The US is offering to pick up where Venezuela’s PetroCaribe has left off, by offering financial aid for Caribbean nations that want clean energy. Solar and wind resources in the Caribbean are huge, and unlike cheap oil, they are likely to last for the next few million years.
Here’s a note just posted by the White House (hat tip to Boz, who tweeted it and is probably writing a more insightful note on the topic at this moment):
Today, President Obama met with Caribbean leaders in a U.S.-CARICOM Summit in Kingston, Jamaica… Discussion focused on the importance of improving energy security, reducing energy costs, and fighting climate change… Initiatives:
Clean Energy Finance Facility for the Caribbean and Central American (CEFF-CCA): The United States will launch a $20 million facility to encourage investment in clean energy projects…
Clean Energy Finance: In January, OPIC formed a dedicated financing and insurance team to advance development of the Caribbean renewable energy sector. OPIC is in advanced talks to finance a 20 MW solar farm in Jamaica, and has already committed financing to Jamaica’s largest private-sector wind farm, a 36 MW facility in Malvern, St. Elizabeth Parish. OPIC is actively looking for opportunities to support solar and wind energy projects in Jamaica and throughout the broader Caribbean region…
Clean Energy Economy Transition: The Department of Energy assembled U.S. and Caribbean stakeholder working groups to look at opportunities ranging from clean energy, efficiency, diversifying electricity generation, clean transportation and energy education, at the Caribbean Clean Energy Technology Symposium, held in St. Thomas in March…
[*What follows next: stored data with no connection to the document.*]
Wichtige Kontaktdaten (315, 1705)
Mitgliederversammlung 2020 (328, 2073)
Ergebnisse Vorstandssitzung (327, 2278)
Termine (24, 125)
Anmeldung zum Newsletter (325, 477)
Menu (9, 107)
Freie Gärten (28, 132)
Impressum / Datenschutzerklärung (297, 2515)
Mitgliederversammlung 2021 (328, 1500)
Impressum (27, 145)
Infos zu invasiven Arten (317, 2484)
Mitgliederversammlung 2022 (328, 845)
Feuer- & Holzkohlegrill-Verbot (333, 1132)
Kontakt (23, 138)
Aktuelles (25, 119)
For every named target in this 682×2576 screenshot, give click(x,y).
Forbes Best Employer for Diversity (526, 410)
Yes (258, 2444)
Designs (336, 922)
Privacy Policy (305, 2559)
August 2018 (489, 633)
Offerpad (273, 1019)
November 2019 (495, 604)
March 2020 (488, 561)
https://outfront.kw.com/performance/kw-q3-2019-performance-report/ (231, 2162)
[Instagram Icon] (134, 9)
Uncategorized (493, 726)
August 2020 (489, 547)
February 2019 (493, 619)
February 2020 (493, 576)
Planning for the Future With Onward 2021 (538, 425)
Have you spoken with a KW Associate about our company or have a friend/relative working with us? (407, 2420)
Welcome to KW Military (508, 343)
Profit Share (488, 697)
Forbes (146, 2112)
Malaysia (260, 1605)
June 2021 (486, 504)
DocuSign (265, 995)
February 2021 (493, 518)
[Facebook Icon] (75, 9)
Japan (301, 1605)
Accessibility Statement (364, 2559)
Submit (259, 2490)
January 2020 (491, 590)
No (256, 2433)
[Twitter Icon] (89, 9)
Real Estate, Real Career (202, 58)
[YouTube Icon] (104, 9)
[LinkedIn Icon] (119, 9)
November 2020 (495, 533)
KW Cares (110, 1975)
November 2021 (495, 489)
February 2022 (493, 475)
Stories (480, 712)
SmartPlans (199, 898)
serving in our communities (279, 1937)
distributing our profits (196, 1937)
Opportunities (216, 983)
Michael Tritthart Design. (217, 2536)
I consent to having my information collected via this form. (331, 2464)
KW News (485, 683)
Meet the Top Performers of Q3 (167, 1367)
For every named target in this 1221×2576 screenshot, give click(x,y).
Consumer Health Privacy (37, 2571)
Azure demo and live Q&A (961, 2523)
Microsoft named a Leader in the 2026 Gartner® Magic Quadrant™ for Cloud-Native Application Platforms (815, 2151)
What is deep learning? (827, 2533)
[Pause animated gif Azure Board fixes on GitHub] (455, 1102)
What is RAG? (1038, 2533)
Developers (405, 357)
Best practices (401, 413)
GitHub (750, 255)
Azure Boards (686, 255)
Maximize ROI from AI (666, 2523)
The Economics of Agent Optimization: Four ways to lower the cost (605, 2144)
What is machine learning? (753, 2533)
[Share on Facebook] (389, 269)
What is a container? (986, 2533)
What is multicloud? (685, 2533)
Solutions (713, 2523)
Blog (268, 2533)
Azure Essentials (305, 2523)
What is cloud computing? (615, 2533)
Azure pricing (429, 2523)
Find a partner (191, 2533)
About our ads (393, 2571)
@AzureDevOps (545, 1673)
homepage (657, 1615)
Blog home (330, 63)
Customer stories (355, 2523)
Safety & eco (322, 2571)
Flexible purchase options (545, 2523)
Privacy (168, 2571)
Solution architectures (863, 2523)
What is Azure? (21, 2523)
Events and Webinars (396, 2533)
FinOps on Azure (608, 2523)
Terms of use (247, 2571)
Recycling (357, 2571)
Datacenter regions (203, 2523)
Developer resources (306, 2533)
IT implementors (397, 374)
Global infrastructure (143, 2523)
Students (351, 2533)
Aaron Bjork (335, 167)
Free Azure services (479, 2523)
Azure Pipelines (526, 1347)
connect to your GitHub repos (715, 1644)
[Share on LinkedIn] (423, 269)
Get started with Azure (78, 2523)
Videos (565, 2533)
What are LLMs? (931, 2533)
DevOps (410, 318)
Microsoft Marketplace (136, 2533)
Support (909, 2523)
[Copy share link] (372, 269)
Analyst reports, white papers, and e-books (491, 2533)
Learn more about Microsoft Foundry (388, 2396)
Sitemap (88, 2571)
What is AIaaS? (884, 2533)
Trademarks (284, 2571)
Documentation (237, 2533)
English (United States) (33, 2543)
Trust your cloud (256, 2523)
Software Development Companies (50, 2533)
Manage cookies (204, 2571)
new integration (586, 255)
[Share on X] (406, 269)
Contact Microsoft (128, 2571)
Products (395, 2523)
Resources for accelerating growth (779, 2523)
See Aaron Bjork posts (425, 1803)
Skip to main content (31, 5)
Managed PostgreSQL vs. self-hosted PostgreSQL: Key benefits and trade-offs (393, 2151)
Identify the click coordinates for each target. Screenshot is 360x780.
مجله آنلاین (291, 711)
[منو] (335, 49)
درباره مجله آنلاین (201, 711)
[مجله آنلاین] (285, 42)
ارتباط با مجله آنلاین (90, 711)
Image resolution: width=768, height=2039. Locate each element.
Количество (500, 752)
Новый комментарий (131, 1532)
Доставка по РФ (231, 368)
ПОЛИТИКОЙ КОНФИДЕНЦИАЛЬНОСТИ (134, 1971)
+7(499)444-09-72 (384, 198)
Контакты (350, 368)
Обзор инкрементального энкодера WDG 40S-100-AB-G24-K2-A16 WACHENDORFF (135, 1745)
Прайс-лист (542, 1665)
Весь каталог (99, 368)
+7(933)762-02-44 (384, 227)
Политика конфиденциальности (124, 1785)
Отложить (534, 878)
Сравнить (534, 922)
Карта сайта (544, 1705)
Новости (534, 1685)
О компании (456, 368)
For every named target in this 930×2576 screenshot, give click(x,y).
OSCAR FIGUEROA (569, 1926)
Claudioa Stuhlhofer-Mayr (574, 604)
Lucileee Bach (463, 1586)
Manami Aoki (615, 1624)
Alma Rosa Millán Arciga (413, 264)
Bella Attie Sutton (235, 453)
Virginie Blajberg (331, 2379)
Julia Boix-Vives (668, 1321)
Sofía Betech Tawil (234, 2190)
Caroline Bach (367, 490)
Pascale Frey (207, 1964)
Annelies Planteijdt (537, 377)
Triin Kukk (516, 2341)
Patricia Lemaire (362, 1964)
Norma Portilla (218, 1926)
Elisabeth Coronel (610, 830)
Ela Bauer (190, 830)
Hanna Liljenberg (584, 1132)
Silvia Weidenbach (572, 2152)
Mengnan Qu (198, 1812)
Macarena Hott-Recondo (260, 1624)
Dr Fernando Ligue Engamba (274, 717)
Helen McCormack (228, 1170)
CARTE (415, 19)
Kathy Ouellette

Greening Tourism: … Caribbean Hotel Energy Efficiency and Renewables (CHEER) initiative, which supports projects to improve energy and water efficiency as well as the exchange of best practices in the hotel and tourism industry. USAID is launching a complementary project focused on the Eastern Caribbean that will develop new financing tools for energy efficiency and renewables.
I am skeptical of PetroCaribe because I don’t like anything that encourages poor people or countries to increase their fossil fuel dependence. Oil is likely to get more expensive over time and even if it doesn’t, burning oil and gas contributes to climate change and increase dependence on global trade, both of which are especially risky for small island countries.
I know the US is doing this out of self-interest, both trying to get brownie points with small countries that have votes at the UN, OAS, etc. and also trying to expand markets for big solar and wind companies. I’m sure there will be criticism of the program because it’s not altruistic, while PetroCaribe arguably is/was. But if that’s the best criticism of this project, bring it on. A world full of that sort of problems would be a world I’d be happy to live in.
In a way, this is the best possible result of PetroCaribe. I can’t prove this, but I suspect that if it weren’t for competition for regional loyalty from energy-rich Venezuela, I doubt the US would be doing this right now. But the competition is there, and this relatively interesting program is born.
This is part of why it is so sad that the Venezuelan revolution was so laden with hypocrisy and corruption. The basic idea of a “mundo pluripolar” is sound.